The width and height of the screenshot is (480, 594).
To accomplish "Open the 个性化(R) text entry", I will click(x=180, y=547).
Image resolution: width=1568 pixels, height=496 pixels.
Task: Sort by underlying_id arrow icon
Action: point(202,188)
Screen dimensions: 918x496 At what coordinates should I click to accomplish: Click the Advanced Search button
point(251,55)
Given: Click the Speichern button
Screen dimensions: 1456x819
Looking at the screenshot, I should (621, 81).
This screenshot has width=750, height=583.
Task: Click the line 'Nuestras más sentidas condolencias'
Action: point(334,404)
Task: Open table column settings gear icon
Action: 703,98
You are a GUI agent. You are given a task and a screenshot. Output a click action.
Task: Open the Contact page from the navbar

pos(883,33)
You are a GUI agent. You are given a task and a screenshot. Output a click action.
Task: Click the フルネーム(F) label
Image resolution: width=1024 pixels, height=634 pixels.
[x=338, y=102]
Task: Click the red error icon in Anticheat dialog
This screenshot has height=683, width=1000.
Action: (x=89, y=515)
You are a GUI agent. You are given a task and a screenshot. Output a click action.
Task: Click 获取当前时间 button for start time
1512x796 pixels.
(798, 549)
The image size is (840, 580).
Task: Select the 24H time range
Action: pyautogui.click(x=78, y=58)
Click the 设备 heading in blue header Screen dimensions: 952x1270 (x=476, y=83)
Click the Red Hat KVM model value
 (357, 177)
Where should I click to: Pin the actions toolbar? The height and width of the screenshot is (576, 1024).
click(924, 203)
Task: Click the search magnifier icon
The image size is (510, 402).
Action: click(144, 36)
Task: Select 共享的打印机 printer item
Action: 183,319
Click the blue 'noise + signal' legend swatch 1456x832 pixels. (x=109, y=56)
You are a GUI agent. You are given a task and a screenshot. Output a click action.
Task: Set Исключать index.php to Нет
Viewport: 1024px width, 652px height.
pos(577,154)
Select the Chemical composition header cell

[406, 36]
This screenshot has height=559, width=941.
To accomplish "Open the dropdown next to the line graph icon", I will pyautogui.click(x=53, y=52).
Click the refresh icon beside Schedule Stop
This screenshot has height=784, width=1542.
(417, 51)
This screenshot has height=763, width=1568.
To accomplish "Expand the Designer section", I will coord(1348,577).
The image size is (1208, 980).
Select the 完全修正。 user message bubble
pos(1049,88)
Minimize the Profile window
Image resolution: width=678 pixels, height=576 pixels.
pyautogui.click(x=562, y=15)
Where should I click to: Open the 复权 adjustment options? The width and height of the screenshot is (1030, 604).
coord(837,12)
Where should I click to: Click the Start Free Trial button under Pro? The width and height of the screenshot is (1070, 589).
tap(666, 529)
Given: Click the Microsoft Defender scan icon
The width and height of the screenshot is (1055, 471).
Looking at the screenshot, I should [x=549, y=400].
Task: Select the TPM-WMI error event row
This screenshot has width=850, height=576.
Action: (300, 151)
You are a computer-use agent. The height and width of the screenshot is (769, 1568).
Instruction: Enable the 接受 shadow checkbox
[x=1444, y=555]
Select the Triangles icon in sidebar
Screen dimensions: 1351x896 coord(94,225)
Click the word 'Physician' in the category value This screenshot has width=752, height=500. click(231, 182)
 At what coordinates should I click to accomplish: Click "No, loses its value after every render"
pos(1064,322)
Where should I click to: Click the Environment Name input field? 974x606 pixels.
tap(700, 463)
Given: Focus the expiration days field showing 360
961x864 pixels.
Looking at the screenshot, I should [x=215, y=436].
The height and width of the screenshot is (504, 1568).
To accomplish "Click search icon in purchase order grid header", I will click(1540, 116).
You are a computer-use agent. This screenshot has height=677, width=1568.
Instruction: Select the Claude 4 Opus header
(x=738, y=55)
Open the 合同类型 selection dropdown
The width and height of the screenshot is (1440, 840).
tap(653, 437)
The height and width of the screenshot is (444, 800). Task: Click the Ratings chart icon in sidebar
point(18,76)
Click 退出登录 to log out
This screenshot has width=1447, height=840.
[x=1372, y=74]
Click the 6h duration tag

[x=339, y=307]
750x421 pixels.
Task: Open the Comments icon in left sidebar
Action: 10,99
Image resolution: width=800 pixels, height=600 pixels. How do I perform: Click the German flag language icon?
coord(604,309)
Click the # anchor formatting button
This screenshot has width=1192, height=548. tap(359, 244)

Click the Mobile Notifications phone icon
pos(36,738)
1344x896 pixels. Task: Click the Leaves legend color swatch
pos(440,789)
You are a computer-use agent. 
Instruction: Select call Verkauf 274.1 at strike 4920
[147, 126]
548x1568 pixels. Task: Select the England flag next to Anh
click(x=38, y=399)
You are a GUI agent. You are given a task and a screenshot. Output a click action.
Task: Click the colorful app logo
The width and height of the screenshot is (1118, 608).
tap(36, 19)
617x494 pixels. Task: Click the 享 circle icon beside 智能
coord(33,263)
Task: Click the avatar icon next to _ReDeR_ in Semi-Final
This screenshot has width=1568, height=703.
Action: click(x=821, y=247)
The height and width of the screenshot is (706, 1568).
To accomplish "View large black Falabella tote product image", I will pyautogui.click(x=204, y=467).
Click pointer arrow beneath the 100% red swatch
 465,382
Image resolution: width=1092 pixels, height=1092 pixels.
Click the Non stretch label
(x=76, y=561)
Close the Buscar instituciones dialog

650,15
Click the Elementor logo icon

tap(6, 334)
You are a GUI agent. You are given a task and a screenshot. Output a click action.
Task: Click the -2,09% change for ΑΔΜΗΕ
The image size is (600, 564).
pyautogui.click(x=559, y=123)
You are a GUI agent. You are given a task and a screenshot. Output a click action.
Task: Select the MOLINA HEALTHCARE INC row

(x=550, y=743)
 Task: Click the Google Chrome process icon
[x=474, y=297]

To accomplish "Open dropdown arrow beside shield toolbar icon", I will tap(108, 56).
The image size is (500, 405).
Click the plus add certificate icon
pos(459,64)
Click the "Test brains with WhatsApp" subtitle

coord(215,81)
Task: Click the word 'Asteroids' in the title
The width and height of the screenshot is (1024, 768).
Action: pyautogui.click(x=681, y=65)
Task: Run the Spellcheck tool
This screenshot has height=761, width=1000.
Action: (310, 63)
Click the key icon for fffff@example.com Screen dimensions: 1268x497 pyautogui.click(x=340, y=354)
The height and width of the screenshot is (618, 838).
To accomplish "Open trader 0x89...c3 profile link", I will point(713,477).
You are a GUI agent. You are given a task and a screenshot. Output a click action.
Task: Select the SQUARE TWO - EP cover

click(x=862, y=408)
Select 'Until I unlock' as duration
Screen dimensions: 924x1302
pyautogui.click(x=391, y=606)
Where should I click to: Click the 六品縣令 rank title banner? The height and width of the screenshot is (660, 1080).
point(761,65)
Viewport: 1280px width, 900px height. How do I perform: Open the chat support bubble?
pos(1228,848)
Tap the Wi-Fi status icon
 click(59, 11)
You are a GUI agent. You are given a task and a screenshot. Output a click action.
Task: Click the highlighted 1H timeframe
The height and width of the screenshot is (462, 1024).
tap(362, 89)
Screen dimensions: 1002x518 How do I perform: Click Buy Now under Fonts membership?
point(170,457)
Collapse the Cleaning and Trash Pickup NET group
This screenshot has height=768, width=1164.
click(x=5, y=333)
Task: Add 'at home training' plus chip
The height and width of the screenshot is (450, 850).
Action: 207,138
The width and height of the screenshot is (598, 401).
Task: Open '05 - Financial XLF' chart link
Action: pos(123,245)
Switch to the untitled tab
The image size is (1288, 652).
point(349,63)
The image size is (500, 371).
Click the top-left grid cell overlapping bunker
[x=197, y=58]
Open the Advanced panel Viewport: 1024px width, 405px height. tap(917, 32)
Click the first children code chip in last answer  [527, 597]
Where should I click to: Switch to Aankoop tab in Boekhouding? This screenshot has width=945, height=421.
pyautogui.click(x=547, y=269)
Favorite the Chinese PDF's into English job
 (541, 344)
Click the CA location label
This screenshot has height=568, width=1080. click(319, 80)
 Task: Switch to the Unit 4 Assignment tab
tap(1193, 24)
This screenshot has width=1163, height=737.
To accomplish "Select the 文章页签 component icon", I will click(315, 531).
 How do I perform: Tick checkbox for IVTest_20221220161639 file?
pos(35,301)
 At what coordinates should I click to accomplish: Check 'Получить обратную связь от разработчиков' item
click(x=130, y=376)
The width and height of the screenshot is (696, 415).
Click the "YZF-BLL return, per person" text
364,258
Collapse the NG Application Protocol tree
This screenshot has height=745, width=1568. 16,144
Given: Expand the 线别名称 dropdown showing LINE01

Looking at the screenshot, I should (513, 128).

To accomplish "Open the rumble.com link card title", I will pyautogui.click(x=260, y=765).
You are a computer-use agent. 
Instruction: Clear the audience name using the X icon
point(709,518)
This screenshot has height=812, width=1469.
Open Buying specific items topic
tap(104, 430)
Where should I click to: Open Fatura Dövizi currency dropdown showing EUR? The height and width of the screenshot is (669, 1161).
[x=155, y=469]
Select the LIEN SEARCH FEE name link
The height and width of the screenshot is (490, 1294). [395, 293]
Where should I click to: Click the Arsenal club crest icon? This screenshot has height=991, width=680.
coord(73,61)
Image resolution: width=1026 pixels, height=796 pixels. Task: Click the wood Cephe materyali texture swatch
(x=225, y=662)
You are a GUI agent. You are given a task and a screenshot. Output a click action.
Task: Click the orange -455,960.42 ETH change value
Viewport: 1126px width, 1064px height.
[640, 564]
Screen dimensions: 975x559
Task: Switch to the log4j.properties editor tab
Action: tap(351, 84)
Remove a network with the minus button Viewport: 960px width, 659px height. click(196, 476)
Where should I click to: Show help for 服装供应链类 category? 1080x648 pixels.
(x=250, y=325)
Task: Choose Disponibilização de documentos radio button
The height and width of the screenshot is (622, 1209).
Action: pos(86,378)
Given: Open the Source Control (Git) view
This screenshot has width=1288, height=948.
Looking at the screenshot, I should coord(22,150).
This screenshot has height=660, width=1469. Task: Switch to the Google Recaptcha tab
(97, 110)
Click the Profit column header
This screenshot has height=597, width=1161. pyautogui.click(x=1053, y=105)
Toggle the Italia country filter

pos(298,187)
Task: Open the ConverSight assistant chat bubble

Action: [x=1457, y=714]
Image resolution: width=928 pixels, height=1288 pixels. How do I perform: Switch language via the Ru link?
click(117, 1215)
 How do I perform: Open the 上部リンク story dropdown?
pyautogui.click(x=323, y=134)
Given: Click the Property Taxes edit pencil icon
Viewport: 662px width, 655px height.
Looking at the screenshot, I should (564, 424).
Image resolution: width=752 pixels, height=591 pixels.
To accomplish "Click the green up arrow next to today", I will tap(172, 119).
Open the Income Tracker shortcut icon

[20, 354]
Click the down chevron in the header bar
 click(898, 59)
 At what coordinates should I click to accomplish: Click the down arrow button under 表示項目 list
# # #
ASSIGNMENT:
Select every line of the material above holding the word "change" and copy it.

YOUR RESPONSE:
Task: Click the -2,09% change for ΑΔΜΗΕ
Task: Click the orange -455,960.42 ETH change value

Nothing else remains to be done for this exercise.